Mobile marketing is also taking off in new ways. If a company can get someone to “opt in,” they’ve essentially identified a marketing gold mine — someone who has said “sure, you can contact me with ads and I don’t mind.” But what happens when marketers abuse this power?
My husband is someone who appreciates a good deal. He also loves Subway sandwiches. So when Subway offered to send him exclusive personalized deals via his mobile device, he happily opted in. About a week into the campaign, my husband, who typically works nights, was awakened to a 9 a.m. message. The message, from Subway, read: “Rise ‘n Shine @ Subway.” This marked the beginning of an anti-Subway sentiment in our home.
Let me break this down. Personalized marketing, the “gold mine” of customer interaction I referred to hinges on a basic fundamental rule: know your customer. In this case, Subway managed to find a loyal customer who agreed to receive personalized deals and messages, and they completely blew it.
Subway, who spends about $536M yearly in advertising and marketing, is not alone in their mistake. I am bombarded daily with emails and display ads from rosegal.com, an online clothing company that sent me cheaply made children’s sized clothing, and has yet to return my emails regarding a return or my money. Their retargeting campaign to me on Facebook highlighting new items is the worst advertising spend I could imagine. With every retargeting ad, I cringe. Even worse, I’m reminded to share my poor experience through my social networks.
This article from Entrepreneur nails it when it discusses ways marketers can capitalize on personalized marketing. It highlights the importance of timeliness, context and messaging when personalizing marketing strategies.
So, what happens when marketers do get it right? Pizza Hut saw success in mobile marketing when they targeted people with coupons only after they had opted in and only when they were within a half mile of a Pizza Hut location. In fact, they measured the SMS campaign was 2.6 times more effective than traditional online display advertisements.

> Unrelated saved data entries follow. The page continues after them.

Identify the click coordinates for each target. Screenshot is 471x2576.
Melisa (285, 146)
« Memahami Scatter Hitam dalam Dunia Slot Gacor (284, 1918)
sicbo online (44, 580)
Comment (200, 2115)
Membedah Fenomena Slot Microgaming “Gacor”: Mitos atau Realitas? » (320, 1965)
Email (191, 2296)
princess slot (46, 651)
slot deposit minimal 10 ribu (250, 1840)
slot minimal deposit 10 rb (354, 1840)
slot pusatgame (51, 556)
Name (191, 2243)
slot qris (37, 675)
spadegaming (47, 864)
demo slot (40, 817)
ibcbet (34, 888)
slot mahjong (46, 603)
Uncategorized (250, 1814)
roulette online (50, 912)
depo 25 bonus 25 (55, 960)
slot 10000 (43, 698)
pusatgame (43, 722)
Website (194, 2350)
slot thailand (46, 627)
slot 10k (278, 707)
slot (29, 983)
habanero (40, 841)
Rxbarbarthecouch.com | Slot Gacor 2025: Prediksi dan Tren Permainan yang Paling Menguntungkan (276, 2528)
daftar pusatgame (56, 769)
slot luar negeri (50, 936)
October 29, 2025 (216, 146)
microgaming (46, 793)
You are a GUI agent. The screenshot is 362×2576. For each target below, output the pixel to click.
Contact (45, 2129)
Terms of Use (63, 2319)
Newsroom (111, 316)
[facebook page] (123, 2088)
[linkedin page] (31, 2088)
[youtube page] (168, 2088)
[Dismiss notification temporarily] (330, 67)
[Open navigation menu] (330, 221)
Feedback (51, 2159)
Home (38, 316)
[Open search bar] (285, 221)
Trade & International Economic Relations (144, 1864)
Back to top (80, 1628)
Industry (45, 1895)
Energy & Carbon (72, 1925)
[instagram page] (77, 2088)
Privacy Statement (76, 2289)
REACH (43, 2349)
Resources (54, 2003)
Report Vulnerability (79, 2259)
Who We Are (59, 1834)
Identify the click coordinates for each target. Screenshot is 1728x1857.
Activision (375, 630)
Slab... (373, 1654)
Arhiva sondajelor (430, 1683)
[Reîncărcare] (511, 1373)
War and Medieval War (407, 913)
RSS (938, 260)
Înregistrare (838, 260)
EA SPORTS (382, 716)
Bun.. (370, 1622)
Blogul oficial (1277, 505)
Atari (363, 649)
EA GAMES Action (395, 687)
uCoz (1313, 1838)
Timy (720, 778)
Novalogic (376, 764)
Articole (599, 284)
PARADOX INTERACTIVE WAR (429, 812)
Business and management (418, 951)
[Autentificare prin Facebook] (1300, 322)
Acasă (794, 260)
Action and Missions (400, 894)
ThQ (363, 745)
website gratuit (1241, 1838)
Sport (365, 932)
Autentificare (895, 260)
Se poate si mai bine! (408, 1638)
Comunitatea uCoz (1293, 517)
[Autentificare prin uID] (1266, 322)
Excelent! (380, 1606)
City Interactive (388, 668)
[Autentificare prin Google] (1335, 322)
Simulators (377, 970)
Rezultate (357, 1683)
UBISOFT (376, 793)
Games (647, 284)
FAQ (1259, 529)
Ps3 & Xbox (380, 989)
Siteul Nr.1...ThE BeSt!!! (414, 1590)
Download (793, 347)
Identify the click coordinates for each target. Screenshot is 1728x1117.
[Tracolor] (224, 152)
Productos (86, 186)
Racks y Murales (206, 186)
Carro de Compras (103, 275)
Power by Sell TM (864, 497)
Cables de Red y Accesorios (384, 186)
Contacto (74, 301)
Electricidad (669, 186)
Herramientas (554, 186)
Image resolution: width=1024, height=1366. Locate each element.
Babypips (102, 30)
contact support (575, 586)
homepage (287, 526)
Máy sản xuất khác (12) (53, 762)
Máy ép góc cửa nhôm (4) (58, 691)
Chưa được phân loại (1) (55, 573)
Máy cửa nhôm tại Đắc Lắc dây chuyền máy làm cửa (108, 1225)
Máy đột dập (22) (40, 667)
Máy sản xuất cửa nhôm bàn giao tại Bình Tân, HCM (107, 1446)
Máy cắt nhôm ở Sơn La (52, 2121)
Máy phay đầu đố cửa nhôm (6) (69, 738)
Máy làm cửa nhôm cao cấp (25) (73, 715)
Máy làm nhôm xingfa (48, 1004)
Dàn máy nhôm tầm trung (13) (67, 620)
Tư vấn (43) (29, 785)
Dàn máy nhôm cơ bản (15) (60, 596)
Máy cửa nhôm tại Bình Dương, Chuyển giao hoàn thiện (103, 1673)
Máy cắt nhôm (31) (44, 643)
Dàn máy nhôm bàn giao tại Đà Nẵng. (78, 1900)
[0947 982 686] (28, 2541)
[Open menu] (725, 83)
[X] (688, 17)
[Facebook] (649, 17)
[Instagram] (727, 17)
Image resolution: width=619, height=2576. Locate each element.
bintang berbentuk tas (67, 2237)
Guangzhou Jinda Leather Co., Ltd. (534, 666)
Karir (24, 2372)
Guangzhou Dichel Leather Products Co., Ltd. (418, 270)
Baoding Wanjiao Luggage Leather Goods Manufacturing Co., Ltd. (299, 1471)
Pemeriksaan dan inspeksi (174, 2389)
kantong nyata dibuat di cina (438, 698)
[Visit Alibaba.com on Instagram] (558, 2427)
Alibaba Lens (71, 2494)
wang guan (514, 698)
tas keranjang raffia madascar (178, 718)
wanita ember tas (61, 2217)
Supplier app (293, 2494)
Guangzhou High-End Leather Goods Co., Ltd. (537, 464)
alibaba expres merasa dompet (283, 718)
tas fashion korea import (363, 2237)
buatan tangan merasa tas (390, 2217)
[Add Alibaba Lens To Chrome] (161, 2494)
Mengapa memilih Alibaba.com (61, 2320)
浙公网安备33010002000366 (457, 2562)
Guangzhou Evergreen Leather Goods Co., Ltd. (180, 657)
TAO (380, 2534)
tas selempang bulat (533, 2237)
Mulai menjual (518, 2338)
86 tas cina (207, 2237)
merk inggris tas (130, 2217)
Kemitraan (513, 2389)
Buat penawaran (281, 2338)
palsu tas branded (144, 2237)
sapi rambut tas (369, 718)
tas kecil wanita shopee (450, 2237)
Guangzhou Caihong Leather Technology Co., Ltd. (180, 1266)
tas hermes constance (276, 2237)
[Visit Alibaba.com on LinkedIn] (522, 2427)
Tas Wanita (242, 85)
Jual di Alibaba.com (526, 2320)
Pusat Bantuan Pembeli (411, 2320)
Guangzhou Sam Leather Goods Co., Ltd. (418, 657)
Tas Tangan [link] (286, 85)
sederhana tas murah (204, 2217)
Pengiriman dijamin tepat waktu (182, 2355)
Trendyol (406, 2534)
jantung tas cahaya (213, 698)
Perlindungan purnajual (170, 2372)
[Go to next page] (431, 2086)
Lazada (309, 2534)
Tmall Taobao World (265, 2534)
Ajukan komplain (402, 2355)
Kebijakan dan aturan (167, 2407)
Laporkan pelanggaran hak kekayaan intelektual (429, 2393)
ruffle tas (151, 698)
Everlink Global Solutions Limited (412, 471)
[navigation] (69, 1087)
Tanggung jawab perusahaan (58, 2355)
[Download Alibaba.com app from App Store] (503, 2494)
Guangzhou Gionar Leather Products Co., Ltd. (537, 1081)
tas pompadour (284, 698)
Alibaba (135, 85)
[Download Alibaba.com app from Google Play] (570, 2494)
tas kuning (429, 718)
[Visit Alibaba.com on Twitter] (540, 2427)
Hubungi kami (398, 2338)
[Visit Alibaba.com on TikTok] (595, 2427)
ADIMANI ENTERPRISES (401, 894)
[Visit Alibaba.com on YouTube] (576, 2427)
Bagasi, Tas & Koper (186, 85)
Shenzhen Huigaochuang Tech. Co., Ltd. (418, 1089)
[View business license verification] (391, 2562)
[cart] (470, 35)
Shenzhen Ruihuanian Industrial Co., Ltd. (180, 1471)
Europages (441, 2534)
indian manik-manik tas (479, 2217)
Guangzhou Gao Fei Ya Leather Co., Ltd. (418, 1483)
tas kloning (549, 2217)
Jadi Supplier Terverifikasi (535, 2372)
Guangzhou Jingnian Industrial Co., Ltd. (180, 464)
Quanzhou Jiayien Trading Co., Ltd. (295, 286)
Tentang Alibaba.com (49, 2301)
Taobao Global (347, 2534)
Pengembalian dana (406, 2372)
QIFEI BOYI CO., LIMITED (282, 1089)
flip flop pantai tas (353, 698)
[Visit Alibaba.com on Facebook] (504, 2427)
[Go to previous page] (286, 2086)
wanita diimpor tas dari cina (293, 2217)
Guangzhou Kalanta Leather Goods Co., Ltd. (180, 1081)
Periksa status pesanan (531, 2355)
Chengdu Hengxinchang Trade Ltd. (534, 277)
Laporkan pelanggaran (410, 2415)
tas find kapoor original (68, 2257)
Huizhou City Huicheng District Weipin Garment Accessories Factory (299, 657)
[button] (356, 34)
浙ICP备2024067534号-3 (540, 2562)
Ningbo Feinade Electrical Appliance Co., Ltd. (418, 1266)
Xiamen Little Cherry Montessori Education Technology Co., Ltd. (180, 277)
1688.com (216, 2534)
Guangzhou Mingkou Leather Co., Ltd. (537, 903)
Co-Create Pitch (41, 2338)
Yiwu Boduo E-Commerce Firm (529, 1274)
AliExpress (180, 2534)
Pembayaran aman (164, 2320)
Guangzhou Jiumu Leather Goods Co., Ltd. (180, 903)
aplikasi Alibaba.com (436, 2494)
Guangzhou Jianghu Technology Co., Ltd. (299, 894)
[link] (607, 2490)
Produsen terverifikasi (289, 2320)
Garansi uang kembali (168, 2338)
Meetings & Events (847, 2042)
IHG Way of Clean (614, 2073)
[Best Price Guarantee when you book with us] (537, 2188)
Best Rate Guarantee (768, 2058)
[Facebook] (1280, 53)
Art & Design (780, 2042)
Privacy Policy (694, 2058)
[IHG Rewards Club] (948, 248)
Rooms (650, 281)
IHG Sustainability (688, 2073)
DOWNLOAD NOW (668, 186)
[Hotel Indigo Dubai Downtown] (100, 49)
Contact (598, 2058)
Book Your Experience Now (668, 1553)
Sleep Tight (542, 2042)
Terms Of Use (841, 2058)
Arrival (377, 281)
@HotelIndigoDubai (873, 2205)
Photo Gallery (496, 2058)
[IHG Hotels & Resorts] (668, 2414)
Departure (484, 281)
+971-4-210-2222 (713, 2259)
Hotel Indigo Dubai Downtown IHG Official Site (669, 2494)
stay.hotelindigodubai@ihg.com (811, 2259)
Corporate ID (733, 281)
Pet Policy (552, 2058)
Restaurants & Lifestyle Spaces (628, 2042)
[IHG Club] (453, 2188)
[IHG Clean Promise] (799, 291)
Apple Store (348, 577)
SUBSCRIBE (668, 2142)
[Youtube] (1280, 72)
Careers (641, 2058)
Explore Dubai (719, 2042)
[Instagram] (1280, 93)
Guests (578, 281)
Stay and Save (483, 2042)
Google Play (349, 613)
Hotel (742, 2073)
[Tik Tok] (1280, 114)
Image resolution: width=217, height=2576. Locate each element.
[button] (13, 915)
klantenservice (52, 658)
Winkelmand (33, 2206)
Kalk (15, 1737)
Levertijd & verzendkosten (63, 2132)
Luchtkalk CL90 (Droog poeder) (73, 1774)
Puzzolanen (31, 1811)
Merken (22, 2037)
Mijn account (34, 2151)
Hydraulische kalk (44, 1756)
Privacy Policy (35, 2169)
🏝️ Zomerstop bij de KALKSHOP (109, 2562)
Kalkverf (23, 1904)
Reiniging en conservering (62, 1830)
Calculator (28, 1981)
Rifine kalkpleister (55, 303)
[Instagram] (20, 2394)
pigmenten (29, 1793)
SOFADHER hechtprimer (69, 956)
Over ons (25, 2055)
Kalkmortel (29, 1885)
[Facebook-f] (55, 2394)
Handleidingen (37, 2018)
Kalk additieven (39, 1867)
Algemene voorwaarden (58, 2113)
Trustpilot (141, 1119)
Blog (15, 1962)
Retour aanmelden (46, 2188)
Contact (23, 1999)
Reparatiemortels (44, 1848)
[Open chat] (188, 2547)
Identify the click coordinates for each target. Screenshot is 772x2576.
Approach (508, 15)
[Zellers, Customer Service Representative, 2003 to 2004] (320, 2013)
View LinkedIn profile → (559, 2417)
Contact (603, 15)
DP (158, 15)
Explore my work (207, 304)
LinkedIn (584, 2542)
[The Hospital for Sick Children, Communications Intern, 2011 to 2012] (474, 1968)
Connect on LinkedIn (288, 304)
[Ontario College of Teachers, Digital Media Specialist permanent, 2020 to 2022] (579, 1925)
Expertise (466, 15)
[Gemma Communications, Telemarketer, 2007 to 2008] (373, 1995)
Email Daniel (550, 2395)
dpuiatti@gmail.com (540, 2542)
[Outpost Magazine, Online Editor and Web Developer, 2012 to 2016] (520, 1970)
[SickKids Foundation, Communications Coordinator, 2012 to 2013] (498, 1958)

In short, if your customer doesn’t cash in on an offer the first time, or the third time, you might be offering the wrong thing. If a customer disengages, you’re likely sending the wrong message. And, the big one, if you annoy your customer by choosing bad timing or poor messaging, you may lose your loyal customer forever. When it comes to personalized marketing, don’t be afraid to get personal. Know your customer — or lose them.